§ Task directions
Copy exactly the lines from the start of the data below through the one that carries "Given: Click the 회원정보수정 save button", and only those.

+ + + +

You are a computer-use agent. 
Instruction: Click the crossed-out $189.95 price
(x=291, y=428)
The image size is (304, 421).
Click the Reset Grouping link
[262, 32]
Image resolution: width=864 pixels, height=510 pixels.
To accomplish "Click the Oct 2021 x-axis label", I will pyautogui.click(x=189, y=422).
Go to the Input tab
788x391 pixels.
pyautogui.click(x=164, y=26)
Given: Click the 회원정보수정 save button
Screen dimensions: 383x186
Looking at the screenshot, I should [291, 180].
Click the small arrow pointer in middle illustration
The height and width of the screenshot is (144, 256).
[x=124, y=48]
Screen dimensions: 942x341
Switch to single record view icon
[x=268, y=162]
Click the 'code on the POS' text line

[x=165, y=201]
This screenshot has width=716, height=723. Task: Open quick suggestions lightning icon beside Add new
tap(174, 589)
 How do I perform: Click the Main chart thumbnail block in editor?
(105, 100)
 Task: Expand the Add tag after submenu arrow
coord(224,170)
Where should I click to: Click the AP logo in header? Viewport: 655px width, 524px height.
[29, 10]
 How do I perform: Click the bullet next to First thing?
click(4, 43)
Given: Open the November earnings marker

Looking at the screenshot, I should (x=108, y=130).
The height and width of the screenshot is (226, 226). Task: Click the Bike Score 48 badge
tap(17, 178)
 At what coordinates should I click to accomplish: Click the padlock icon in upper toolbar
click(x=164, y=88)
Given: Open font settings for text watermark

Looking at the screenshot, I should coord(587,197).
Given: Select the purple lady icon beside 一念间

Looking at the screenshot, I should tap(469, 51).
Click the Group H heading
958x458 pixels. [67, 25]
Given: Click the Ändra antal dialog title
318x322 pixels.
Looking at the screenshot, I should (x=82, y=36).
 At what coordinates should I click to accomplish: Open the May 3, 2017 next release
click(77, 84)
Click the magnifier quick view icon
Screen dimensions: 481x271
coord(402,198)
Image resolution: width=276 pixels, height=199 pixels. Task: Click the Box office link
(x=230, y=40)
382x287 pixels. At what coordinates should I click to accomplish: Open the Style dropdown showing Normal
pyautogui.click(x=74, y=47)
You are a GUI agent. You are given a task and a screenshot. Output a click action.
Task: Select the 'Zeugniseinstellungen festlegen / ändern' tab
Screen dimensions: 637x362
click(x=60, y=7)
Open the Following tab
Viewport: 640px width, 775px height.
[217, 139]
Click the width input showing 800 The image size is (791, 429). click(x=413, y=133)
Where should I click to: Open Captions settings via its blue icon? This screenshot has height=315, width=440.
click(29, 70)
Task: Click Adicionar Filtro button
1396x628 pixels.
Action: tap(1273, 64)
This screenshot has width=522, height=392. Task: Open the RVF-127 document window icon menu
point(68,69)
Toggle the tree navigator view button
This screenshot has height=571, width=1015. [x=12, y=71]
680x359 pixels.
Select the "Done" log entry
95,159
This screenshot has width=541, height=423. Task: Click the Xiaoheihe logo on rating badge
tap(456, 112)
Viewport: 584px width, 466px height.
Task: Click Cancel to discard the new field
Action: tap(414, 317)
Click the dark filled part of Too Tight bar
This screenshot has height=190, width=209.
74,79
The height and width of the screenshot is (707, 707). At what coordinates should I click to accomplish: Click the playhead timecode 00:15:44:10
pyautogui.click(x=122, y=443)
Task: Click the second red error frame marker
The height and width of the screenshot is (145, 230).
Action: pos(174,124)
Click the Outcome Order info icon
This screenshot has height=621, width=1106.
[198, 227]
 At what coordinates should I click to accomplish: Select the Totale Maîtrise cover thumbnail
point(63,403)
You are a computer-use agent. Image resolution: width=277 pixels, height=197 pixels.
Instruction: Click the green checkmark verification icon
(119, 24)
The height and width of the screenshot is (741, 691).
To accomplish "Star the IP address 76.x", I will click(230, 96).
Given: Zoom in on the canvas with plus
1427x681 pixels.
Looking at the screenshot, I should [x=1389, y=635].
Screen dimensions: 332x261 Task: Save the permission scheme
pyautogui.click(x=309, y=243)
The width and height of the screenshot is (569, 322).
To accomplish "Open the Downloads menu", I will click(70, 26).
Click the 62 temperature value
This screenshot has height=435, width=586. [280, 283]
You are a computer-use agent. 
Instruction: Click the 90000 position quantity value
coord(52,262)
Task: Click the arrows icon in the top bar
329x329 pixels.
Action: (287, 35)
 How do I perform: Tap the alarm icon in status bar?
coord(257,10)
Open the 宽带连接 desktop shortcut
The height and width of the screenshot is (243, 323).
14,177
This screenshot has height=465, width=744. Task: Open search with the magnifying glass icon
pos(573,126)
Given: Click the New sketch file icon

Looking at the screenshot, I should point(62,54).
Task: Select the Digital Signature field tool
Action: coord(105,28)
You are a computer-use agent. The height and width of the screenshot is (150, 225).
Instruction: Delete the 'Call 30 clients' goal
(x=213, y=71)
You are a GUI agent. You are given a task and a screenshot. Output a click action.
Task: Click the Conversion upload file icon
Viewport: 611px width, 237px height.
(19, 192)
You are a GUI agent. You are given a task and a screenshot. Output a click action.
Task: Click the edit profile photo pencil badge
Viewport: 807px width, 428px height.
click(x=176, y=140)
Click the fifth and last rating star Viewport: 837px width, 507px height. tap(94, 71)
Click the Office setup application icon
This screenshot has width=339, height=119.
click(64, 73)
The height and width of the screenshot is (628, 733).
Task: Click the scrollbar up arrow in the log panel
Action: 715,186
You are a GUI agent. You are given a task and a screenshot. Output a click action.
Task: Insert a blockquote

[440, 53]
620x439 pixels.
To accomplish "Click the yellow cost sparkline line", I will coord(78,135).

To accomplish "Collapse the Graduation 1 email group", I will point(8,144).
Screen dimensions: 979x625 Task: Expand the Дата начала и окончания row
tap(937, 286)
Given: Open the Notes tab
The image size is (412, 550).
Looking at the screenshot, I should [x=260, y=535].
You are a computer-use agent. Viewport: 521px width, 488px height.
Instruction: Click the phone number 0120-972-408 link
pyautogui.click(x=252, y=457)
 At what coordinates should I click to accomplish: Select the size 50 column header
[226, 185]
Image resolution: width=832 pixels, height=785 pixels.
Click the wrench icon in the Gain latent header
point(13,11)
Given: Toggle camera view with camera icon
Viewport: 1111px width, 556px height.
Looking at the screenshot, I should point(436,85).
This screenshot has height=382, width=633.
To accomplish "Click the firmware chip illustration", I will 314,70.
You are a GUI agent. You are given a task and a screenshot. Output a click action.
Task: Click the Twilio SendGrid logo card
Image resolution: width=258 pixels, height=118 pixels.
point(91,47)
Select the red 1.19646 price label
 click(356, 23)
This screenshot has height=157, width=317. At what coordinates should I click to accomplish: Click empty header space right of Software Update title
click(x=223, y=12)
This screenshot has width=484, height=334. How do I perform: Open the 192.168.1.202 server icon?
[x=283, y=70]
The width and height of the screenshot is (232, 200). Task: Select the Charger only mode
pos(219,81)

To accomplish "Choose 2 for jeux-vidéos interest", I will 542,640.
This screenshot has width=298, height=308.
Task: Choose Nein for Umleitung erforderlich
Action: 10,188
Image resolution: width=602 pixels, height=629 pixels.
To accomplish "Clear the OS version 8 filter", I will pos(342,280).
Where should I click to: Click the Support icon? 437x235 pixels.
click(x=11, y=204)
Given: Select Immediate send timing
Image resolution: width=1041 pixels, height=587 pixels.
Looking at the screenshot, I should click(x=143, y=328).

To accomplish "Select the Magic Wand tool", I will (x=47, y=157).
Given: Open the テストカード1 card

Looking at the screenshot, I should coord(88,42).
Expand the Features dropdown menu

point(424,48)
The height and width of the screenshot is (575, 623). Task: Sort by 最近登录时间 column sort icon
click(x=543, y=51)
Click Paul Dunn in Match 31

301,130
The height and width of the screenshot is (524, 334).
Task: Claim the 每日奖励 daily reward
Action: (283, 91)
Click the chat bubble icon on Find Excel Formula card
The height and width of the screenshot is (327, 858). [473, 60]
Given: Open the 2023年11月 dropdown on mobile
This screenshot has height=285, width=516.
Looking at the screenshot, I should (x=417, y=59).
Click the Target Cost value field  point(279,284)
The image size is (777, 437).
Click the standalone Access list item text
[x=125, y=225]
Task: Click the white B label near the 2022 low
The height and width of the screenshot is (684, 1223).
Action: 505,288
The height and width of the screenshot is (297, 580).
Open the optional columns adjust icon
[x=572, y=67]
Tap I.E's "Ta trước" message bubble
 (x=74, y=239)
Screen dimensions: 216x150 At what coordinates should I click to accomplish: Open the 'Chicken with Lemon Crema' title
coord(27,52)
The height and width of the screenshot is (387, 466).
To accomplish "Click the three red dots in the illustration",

+ + + +

§ Result for this task
You are a computer-use agent. 
Instruction: Click the crossed-out $189.95 price
(x=291, y=428)
The image size is (304, 421).
Click the Reset Grouping link
[262, 32]
Image resolution: width=864 pixels, height=510 pixels.
To accomplish "Click the Oct 2021 x-axis label", I will pyautogui.click(x=189, y=422).
Go to the Input tab
788x391 pixels.
pyautogui.click(x=164, y=26)
Given: Click the 회원정보수정 save button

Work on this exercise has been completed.